E se fôssemos nós, como seria?

Em 1500, dava-se uma das mais representativas descobertas para a História de Portugal – a Terra de Vera Cruz, um imenso território ignoto, povoado por gentes que desconheciam Cristo.

Os missionários dos séculos subsequentes, principalmente os jesuítas, encontraram costumes rudes e bárbaros. Até o infanticídio e a antropofagia eram tidas como práticas razoáveis! Então pensaram os jesuítas – «O que importa é amar! Eles não fazem com má intenção, nem têm consciência de pecado. E é preciso ver que Jesus disse “não matarás” (Mt 19, 18) há mais de milénio e meio de anos… Fazia sentido naquele contexto, mas a realidade aqui é muito diferente. A prática desta sociedade destoa da doutrina da Igreja. Temos de ser realistas e colocar no centro a pessoa e não os nossos preceitos e regrinhas.» E, felizes, viveram com os indígenas provando iguarias de carne humana. Nunca lhes ocorreria a obsessão pelo integrismo romano, que podia pôr em causa a unidade e o diálogo com os índios.

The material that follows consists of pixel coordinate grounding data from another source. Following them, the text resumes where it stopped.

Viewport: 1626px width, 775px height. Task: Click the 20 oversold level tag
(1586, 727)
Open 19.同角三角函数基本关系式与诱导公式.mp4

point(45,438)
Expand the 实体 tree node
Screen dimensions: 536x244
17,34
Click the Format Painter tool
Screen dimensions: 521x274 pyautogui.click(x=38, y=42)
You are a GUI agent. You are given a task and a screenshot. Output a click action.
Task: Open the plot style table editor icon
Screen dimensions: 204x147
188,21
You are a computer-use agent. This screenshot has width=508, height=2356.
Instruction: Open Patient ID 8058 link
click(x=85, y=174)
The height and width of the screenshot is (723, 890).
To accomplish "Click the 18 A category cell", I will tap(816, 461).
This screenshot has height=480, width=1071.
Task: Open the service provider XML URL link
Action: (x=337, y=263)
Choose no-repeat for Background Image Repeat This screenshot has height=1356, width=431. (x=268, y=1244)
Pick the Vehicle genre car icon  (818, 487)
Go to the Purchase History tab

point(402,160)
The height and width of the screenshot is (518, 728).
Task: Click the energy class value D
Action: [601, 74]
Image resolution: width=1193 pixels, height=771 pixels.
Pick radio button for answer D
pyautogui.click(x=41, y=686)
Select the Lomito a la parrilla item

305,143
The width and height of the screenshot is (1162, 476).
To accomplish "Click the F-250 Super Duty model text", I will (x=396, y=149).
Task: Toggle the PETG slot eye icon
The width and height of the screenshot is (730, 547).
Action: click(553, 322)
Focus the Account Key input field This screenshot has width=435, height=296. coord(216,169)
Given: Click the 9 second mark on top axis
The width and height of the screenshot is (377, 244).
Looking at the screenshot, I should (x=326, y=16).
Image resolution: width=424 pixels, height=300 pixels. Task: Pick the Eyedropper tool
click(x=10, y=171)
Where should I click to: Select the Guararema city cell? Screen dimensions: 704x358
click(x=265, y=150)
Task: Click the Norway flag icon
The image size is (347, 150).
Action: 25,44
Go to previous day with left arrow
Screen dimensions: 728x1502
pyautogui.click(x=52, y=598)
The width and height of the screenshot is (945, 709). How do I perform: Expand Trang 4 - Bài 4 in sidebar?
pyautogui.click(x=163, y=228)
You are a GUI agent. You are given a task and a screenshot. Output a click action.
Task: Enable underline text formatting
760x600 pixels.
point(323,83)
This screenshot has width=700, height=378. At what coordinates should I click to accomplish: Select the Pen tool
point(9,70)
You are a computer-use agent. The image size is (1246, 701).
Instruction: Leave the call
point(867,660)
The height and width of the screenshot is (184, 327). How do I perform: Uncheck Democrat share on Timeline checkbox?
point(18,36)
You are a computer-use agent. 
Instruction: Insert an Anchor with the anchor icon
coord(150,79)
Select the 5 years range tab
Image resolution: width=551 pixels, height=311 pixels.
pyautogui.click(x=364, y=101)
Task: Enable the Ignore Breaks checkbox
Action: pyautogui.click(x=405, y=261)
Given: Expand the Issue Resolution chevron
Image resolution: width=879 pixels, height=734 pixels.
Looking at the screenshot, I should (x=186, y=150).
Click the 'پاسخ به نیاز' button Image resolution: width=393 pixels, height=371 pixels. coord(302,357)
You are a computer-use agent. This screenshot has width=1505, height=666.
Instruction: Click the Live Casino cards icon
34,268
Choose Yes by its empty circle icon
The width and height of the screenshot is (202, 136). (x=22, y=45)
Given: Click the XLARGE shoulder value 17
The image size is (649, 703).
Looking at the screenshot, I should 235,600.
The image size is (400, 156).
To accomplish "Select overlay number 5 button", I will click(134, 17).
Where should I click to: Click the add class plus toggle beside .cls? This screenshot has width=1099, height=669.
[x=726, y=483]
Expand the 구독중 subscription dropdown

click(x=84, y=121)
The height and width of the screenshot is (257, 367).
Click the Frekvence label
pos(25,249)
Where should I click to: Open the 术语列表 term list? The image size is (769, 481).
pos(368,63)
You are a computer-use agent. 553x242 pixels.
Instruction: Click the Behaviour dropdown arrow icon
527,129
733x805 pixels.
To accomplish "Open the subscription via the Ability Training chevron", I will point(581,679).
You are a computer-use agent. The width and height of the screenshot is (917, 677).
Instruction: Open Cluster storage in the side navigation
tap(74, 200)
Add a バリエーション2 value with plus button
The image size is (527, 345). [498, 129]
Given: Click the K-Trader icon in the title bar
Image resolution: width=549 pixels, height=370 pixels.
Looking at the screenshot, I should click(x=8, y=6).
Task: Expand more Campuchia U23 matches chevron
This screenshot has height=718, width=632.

O parágrafo anterior é clamorosamente irónico e falso, mas se tivéssemos sido nós a evangelizar a América (mutatis mutandis, também a África e a Ásia), provavelmente teria sido assim. Talvez hoje também nos sintamos numa terra de indígenas por evangelizar. Como notaram os bispos portugueses no relatório sinodal, há um “contraste entre o ensinamento tradicional versus normalidade” e que “se apresenta como desatualizado”. Resta perguntar: querem um Evangelho diferente? Notamos este contraste ao nível da contraceção, da indissolubilidade matrimonial, doutrina política, moral sexual, os preceitos da Igreja entre muitos outros pontos… Alguém poderá objetar: “não comparemos o infanticídio e antropofagia com a omnipresente contraceção ou segundas uniões, que são coisas que não prejudicam ninguém”. Respondeo: Outros missionários houve que foram desmembrados por pregar contra a poligamia, isto é, o adultério. São João de Brito, por exemplo, poderia ter dito a um príncipe de Maravá – “se o casamento singular não funcionou para ti, porque não haverias de tentar a felicidade com uma “companheira” diferente?” Teria sido mais fácil para o nosso mártir. Ele preferiu perder a cabeça por desagradar a uma das concubinas do príncipe, para ser fiel à verdade de Cristo, por amor às almas daqueles pecadores que Deus chamava à conversão e santidade! Não era um legalismo gratuito que o movia, mas o amor apaixonante que quer contagiar os outros com o desejo da santidade e da cruz– Caritas Christi urget nos (“o amor de Cristo nos impele” – 2 Cor 5, 14).

Não são maiores os nossos desafios do que os dos últimos dois mil anos. Sejamos menos mesquinhos. Não fechemos o nosso horizonte nos nossos “probleminhas” de hoje e olhemos para o sangue derramado que nos precedeu e honremos a herança dos mártires e missionários. Prostremo-nos em terra (Sl 95,6), revistamo-nos de saco e cinza (Jn 3, 6) e oremos sem cessar (1 Ts 5, 17). Já experimentaram? Depois de o fazerem, digam-me se a secularização continuará a avançar.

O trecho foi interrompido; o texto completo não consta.